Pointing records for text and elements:
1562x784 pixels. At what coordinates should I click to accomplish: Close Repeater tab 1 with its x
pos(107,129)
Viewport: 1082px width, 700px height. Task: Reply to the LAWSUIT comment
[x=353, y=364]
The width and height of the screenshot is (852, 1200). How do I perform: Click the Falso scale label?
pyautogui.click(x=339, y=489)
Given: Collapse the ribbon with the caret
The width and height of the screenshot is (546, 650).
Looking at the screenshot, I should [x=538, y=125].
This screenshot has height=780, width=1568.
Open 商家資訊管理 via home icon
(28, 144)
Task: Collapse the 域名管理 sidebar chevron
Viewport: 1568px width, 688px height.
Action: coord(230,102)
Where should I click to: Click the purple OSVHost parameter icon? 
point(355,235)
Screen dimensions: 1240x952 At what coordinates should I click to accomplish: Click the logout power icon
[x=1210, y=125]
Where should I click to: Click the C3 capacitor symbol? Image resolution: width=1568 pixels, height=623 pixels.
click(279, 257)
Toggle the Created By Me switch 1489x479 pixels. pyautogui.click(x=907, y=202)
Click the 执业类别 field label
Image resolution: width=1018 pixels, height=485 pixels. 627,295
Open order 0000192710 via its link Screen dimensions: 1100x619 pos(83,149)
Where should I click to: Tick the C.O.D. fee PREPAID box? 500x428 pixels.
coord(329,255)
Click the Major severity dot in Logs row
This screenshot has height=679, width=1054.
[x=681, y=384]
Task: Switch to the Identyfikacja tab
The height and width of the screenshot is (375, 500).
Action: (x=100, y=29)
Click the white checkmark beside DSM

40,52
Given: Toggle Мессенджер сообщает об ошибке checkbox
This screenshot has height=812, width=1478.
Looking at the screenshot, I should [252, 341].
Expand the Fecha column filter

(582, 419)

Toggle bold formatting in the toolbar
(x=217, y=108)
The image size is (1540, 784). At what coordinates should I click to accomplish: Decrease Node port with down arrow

REQUEST:
Please put every line of the records above into a Markdown table with the columns Row and Line, numbering the rows in order and leaving out blank lines.

RESULT OF THIS EXERCISE:
| Row | Line |
|---|---|
| 1 | 1562x784 pixels. At what coordinates should I click to accomplish: Close Repeater tab 1 with its x |
| 2 | pos(107,129) |
| 3 | Viewport: 1082px width, 700px height. Task: Reply to the LAWSUIT comment |
| 4 | [x=353, y=364] |
| 5 | The width and height of the screenshot is (852, 1200). How do I perform: Click the Falso scale label? |
| 6 | pyautogui.click(x=339, y=489) |
| 7 | Given: Collapse the ribbon with the caret |
| 8 | The width and height of the screenshot is (546, 650). |
| 9 | Looking at the screenshot, I should [x=538, y=125]. |
| 10 | This screenshot has height=780, width=1568. |
| 11 | Open 商家資訊管理 via home icon |
| 12 | (28, 144) |
| 13 | Task: Collapse the 域名管理 sidebar chevron |
| 14 | Viewport: 1568px width, 688px height. |
| 15 | Action: coord(230,102) |
| 16 | Where should I click to: Click the purple OSVHost parameter icon?  |
| 17 | point(355,235) |
| 18 | Screen dimensions: 1240x952 At what coordinates should I click to accomplish: Click the logout power icon |
| 19 | [x=1210, y=125] |
| 20 | Where should I click to: Click the C3 capacitor symbol? Image resolution: width=1568 pixels, height=623 pixels. |
| 21 | click(279, 257) |
| 22 | Toggle the Created By Me switch 1489x479 pixels. pyautogui.click(x=907, y=202) |
| 23 | Click the 执业类别 field label |
| 24 | Image resolution: width=1018 pixels, height=485 pixels. 627,295 |
| 25 | Open order 0000192710 via its link Screen dimensions: 1100x619 pos(83,149) |
| 26 | Where should I click to: Tick the C.O.D. fee PREPAID box? 500x428 pixels. |
| 27 | coord(329,255) |
| 28 | Click the Major severity dot in Logs row |
| 29 | This screenshot has height=679, width=1054. |
| 30 | [x=681, y=384] |
| 31 | Task: Switch to the Identyfikacja tab |
| 32 | The height and width of the screenshot is (375, 500). |
| 33 | Action: (x=100, y=29) |
| 34 | Click the white checkmark beside DSM |
| 35 | 40,52 |
| 36 | Given: Toggle Мессенджер сообщает об ошибке checkbox |
| 37 | This screenshot has height=812, width=1478. |
| 38 | Looking at the screenshot, I should [252, 341]. |
| 39 | Expand the Fecha column filter |
| 40 | (582, 419) |
| 41 | Toggle bold formatting in the toolbar |
| 42 | (x=217, y=108) |
| 43 | The image size is (1540, 784). At what coordinates should I click to accomplish: Decrease Node port with down arrow |